Let me demonstrate this with two concurrent sessions. Open two terminal windows and follow along.

Session A

BEGIN TRANSACTION ISOLATION LEVEL REPEATABLE READ;
SELECT txid_current();

Let's say this returns 2000.

SELECT txid_current_snapshot();

Output: 2000:2001:

This means: "I am transaction 2000. The next transaction will be 2001. No other transactions are running right now". Now, while keeping Session A open, go to Session B:

Session B

BEGIN TRANSACTION ISOLATION LEVEL REPEATABLE READ;
SELECT txid_current();

Returns: 2001

SELECT txid_current_snapshot();

Output: 2000:2002:2000

Read this as: "I am transaction 2001. The next transaction will be 2002. Transaction 2000 is currently in progress." Now, in Session B, let's insert some data:

Session B

INSERT INTO mvcc_demo VALUES (2, 'Bob', 500);
SELECT * FROM mvcc_demo;

You'll see both Alice (from earlier) and Bob.
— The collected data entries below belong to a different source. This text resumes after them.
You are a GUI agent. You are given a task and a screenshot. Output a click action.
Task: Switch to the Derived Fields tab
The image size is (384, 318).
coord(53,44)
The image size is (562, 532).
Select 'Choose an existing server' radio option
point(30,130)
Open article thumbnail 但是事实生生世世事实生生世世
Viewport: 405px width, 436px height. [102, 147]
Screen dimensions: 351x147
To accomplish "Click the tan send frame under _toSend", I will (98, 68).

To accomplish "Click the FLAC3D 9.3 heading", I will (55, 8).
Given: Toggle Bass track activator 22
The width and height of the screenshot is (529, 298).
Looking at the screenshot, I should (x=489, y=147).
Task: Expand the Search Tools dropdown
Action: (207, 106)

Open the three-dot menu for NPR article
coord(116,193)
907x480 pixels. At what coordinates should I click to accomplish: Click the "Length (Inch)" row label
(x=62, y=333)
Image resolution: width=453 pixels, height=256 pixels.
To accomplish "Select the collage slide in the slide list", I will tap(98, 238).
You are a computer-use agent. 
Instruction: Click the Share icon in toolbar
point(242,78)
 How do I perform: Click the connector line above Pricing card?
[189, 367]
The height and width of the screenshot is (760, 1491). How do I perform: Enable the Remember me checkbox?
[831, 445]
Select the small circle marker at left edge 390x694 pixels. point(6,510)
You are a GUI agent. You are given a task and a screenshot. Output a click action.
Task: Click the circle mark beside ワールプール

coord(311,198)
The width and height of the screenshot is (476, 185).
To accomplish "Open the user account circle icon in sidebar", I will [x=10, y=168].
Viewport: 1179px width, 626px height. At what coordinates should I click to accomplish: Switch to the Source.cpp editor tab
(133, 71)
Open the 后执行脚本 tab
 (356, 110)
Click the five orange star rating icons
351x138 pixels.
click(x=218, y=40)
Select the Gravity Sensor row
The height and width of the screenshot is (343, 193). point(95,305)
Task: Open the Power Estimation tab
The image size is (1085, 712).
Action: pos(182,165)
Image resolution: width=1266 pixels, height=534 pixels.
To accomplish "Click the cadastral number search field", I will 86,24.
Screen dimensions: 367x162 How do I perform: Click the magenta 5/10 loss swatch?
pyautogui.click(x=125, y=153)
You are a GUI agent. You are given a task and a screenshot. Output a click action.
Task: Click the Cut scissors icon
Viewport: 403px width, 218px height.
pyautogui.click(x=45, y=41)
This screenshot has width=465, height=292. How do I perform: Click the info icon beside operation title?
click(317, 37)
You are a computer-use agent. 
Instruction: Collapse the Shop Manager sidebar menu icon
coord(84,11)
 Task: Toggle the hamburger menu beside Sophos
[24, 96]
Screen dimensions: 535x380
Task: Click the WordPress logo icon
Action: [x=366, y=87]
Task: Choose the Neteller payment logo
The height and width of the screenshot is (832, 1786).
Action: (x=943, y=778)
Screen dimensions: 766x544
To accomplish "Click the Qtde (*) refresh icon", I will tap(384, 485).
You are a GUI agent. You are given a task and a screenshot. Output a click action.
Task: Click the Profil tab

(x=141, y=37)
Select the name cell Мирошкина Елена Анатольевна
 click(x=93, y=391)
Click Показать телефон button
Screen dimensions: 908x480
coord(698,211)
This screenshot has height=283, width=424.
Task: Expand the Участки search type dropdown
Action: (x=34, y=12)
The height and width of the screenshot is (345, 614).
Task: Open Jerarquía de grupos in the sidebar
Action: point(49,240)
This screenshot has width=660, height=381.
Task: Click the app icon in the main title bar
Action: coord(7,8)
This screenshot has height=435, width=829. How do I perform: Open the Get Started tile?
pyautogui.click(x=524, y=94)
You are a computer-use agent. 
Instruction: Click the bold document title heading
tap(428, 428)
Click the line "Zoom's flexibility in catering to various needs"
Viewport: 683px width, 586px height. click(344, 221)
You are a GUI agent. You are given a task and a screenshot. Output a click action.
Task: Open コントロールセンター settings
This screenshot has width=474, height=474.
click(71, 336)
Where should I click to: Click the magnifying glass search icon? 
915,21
Session B can see its own insert immediately.

COMMIT;

Session B commits. Now let's go back to Session A:

Session A

SELECT * FROM mvcc_demo;

You'll only see Alice! Bob doesn't appear. Why? Because Session A's snapshot was taken before transaction 2001 existed. Even though 2001 has committed, Session A captured a snapshot at the beginning of its transaction that said, "I can't see anything from transaction 2001 or higher."

This is snapshot isolation in action. Session A sees a frozen view of the database as it existed when the transaction started.

Now let's see what happens if we change the isolation level to READ COMMITTED:

Session C (NEW WINDOW)

BEGIN TRANSACTION ISOLATION LEVEL READ COMMITTED;
SELECT txid_current_snapshot();

Output might be: 2000:2003:2000

SELECT * FROM mvcc_demo;

You see both Alice and Bob! Why? Because in READ COMMITTED mode, PostgreSQL takes a new snapshot at the start of each SQL statement, not at the start of the transaction. The commit from Session B happened before this SELECT started, so it's visible.

This is the difference between REPEATABLE READ and READ COMMITTED:

• REPEATABLE READ: One snapshot for the entire transaction

• READ COMMITTED: New snapshot for each statement

Let me show you the snapshot structure more precisely. When PostgreSQL creates a snapshot, it builds a small data structure in memory:

typedef struct SnapshotData {
    TransactionId xmin;    // Oldest XID still active
    TransactionId xmax;    // Next XID to be assigned
    uint32 xcnt;           // Number of XIDs in xip[]
    TransactionId *xip;    // Array of in-progress XIDs
} SnapshotData;

When transaction 2000 takes its snapshot while 2001 and 2005 are running:

xmin: 2000
xmax: 2010  (next to be assigned)
xcnt: 2
xip: [2000, 2005]

Now when you look at a tuple with t_xmin=2003, PostgreSQL asks:

1. Is 2003 < xmin (2000)? No.

2. Is 2003 >= xmax (2010)? No.

3. Is 2003 in the xip array? No.

4. Therefore, check CLOG to see if 2003 committed.

If CLOG says "committed," the tuple is visible. If "aborted," it's not. If "in progress," it's not visible either (unless it's your own transaction). This is how visibility works: every tuple read triggers this check against your snapshot.